## [What you need to do]
Reproduce the records below word for word, every line of them, but leave out the pictures.
--- Start ---
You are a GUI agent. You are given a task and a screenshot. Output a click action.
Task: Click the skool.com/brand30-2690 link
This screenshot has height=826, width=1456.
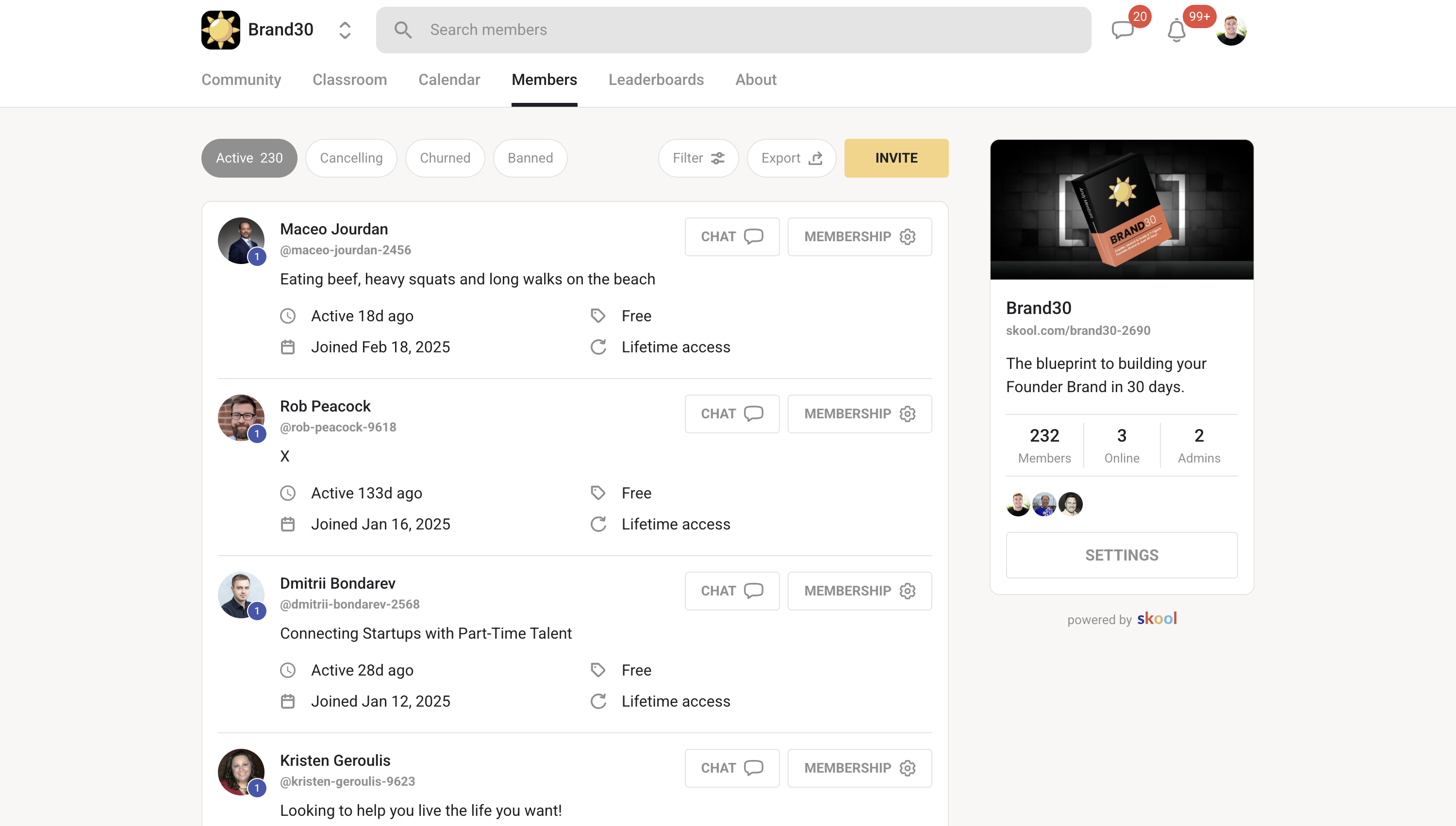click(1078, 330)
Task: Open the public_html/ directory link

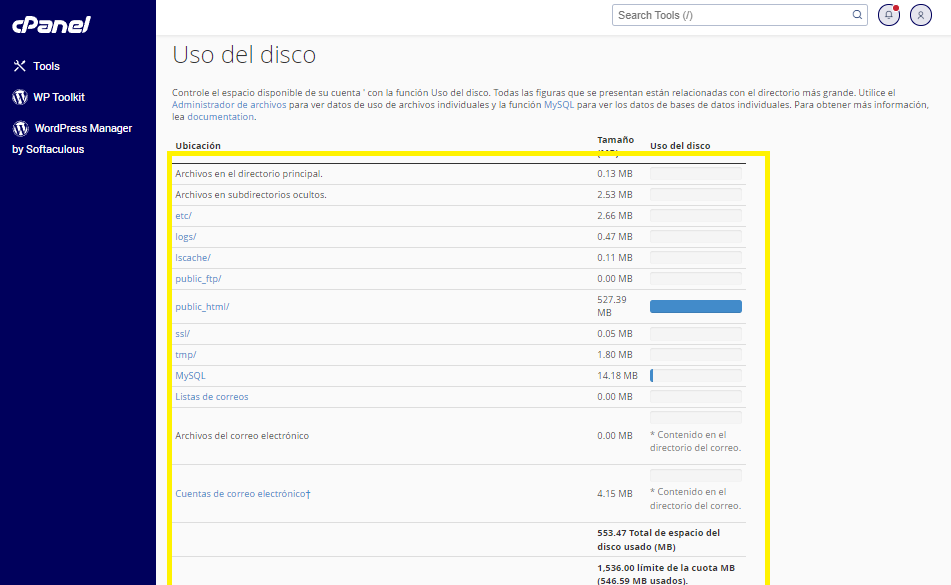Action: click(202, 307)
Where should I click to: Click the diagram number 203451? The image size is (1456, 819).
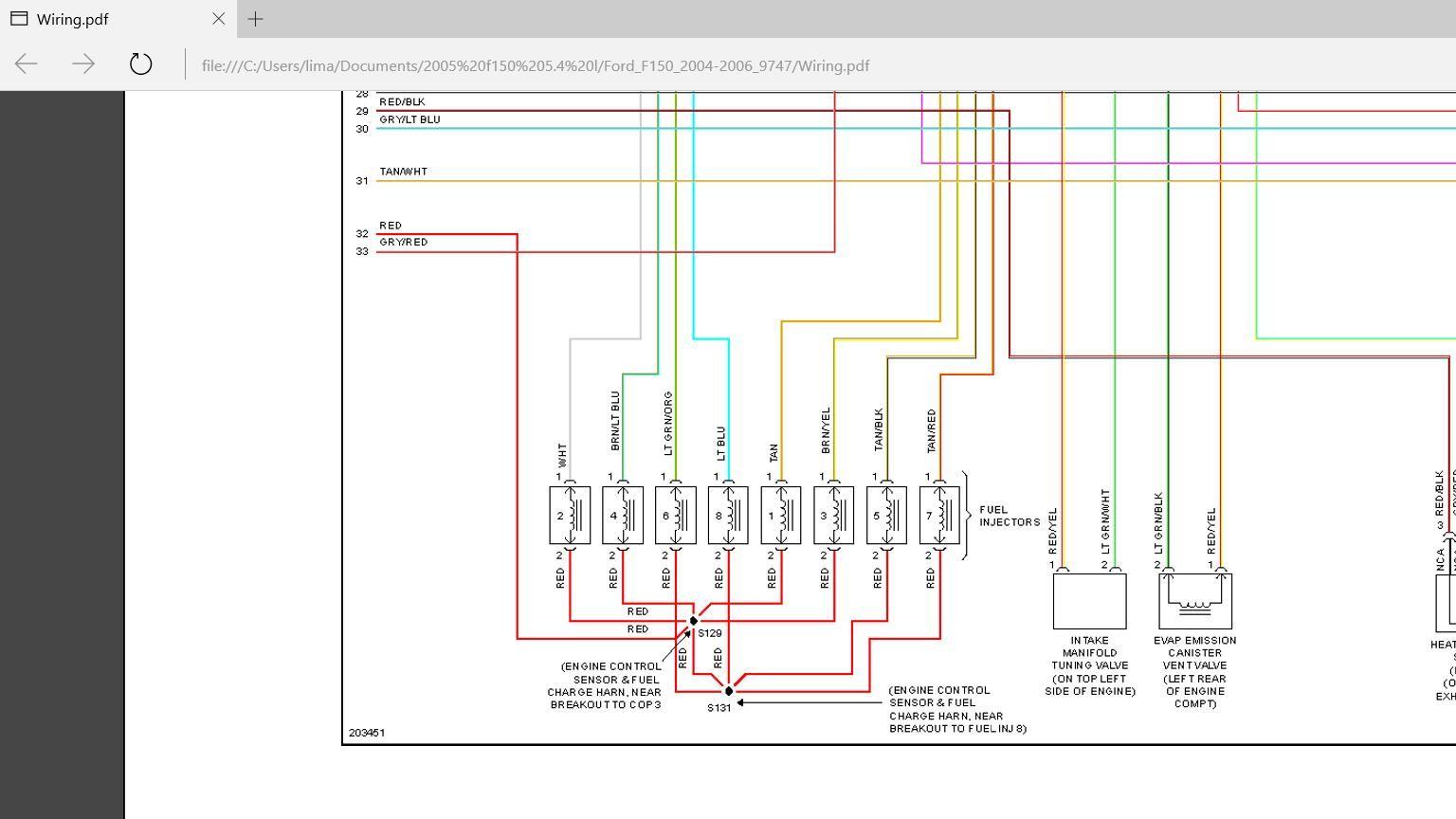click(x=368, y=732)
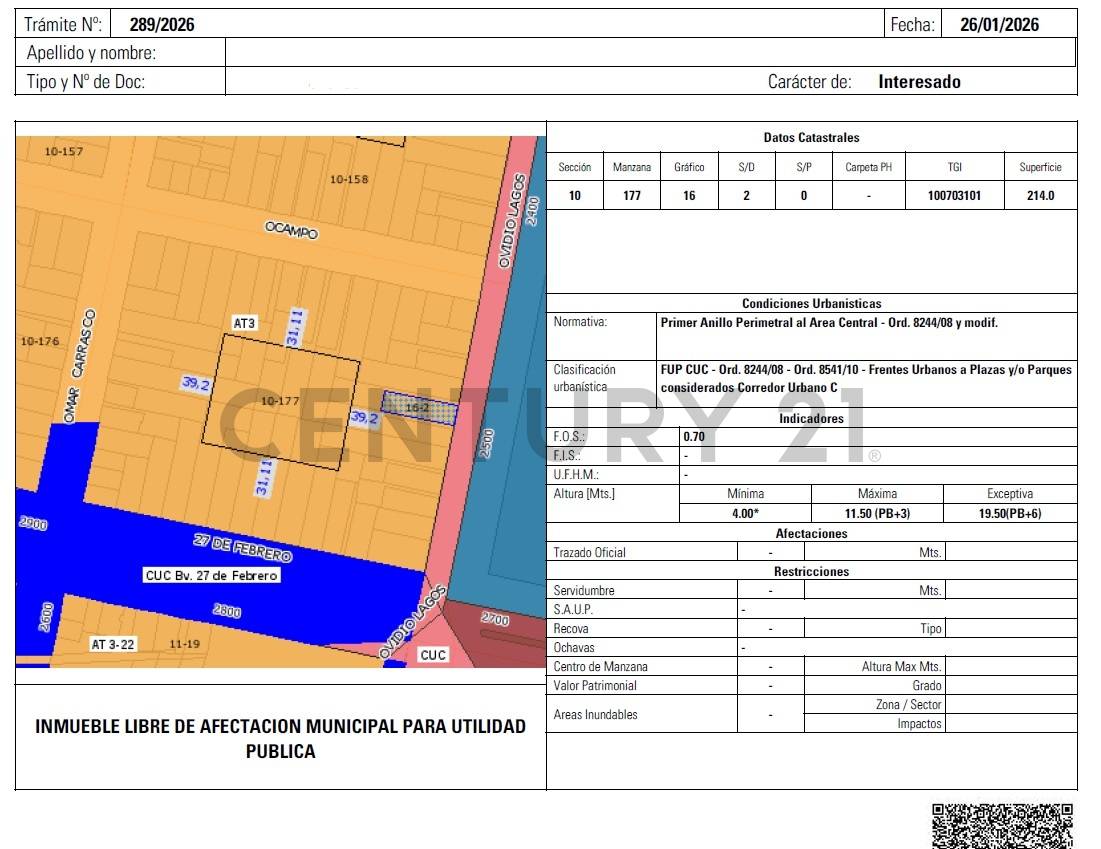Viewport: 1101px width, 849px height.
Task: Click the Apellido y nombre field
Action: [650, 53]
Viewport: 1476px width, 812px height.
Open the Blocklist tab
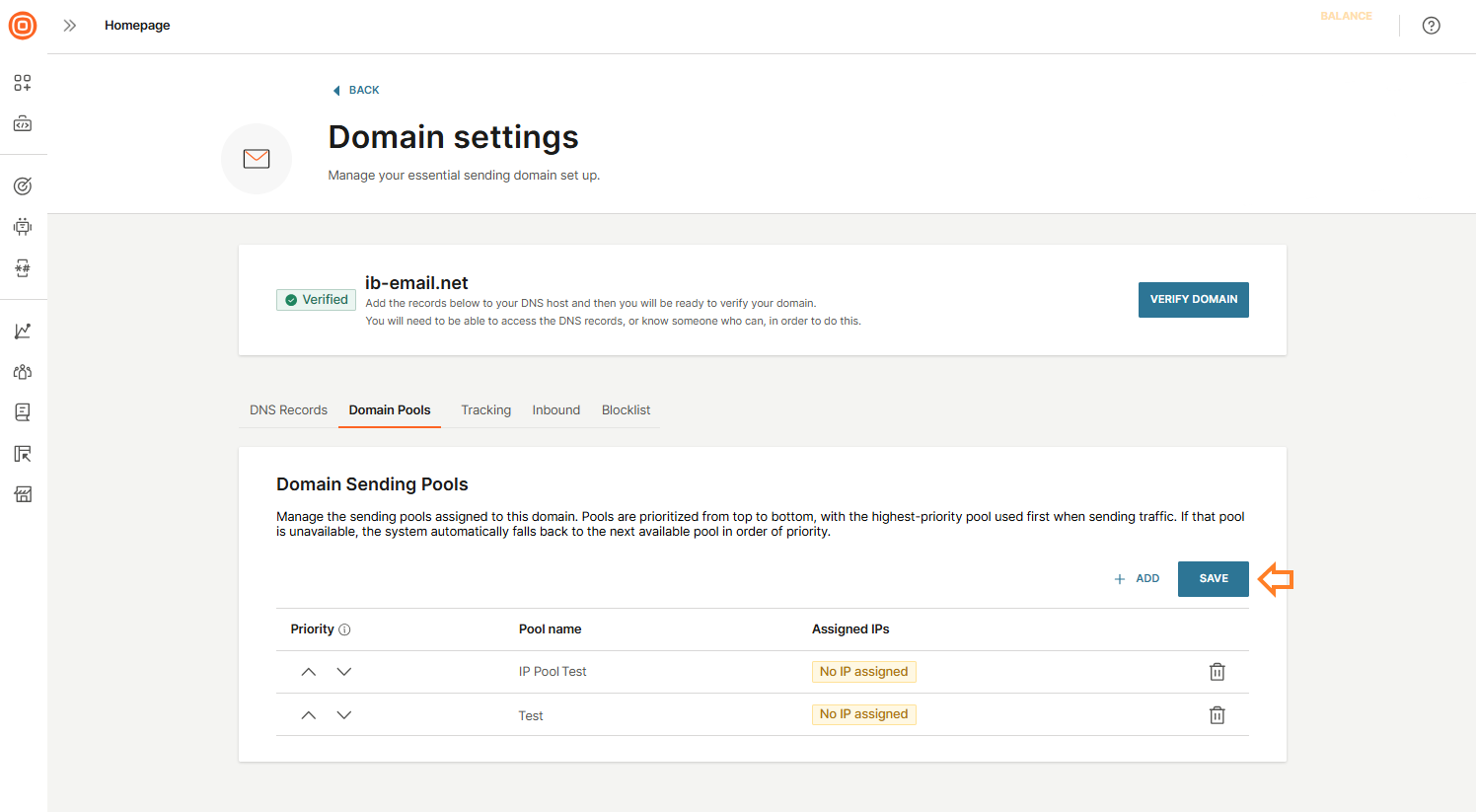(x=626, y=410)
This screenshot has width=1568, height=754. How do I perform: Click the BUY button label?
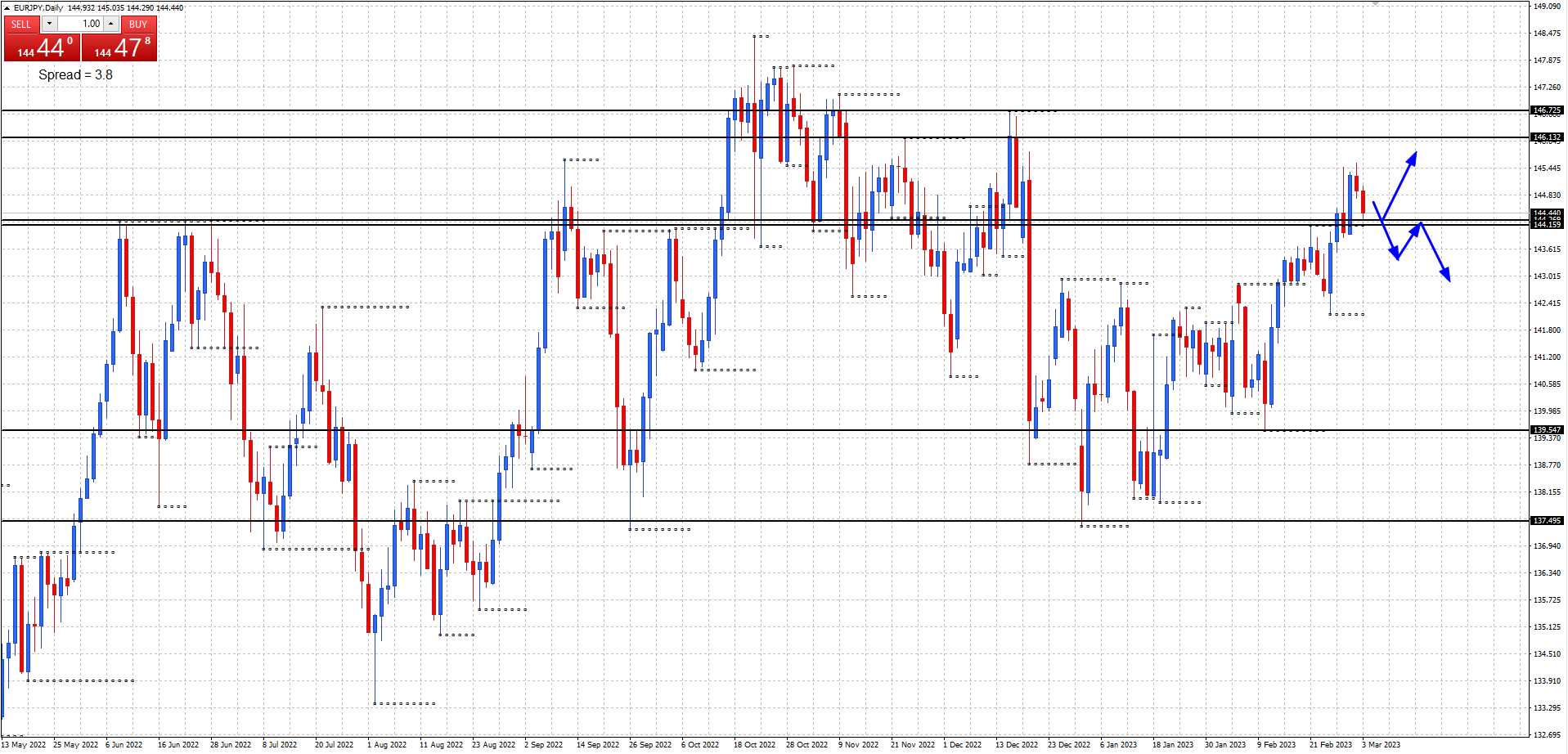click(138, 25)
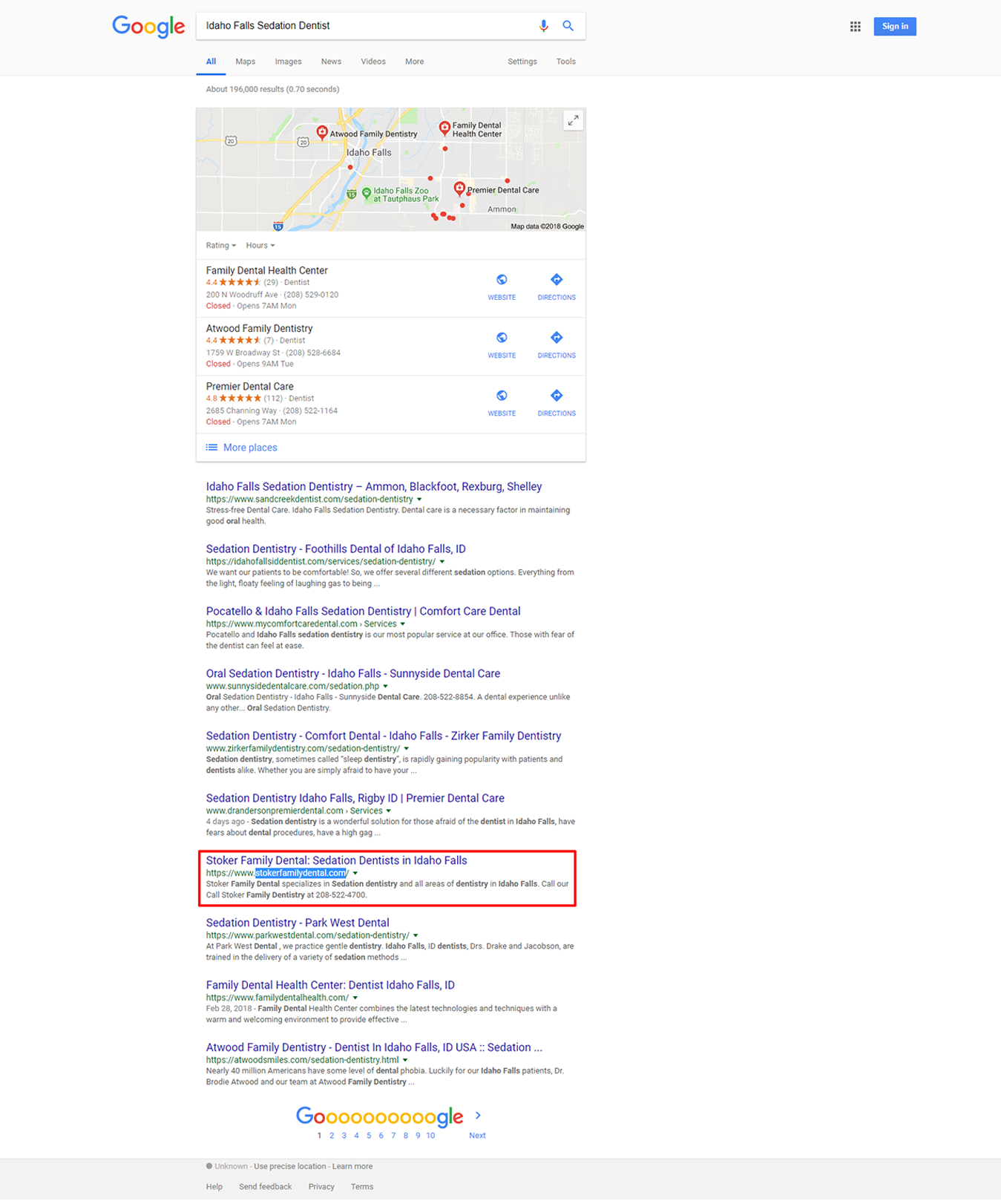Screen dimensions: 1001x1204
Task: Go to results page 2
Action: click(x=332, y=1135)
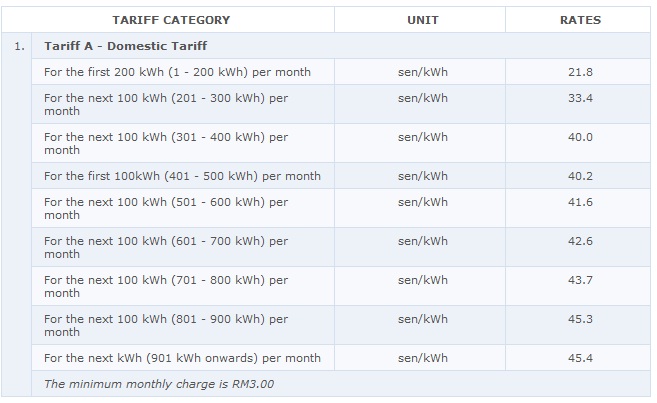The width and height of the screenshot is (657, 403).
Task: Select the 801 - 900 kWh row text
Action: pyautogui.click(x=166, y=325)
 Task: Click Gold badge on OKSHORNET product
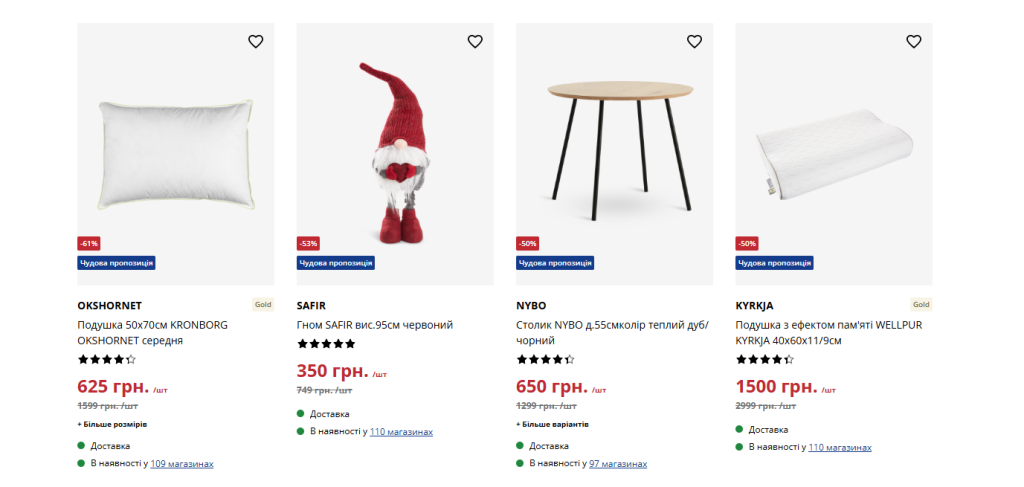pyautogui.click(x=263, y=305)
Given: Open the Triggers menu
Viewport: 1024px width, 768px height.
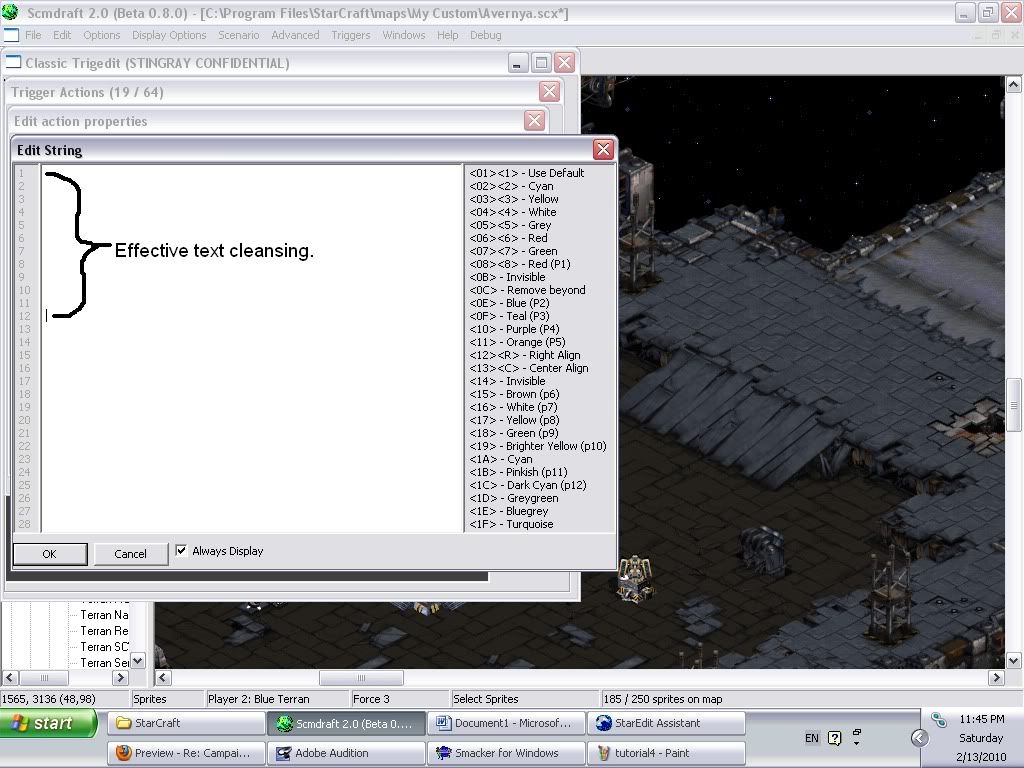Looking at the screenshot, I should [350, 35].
--- End ---
## [Written response]
You are a GUI agent. You are given a task and a screenshot. Output a click action.
Task: Click the skool.com/brand30-2690 link
This screenshot has height=826, width=1456.
click(1078, 330)
Task: Open the public_html/ directory link

Action: click(202, 307)
Where should I click to: Click the diagram number 203451? The image size is (1456, 819).
click(x=368, y=732)
Viewport: 1101px width, 849px height.
Task: Click the Apellido y nombre field
Action: [650, 53]
Viewport: 1476px width, 812px height.
Open the Blocklist tab
(x=626, y=410)
This screenshot has width=1568, height=754. How do I perform: Click the BUY button label?
click(138, 25)
Screen dimensions: 1001x1204
Task: Go to results page 2
Action: click(x=332, y=1135)
The width and height of the screenshot is (657, 403).
Task: Select the 801 - 900 kWh row text
Action: pyautogui.click(x=166, y=325)
 Task: Click Gold badge on OKSHORNET product
pyautogui.click(x=263, y=305)
Given: Open the Triggers menu
Viewport: 1024px width, 768px height.
Looking at the screenshot, I should [350, 35].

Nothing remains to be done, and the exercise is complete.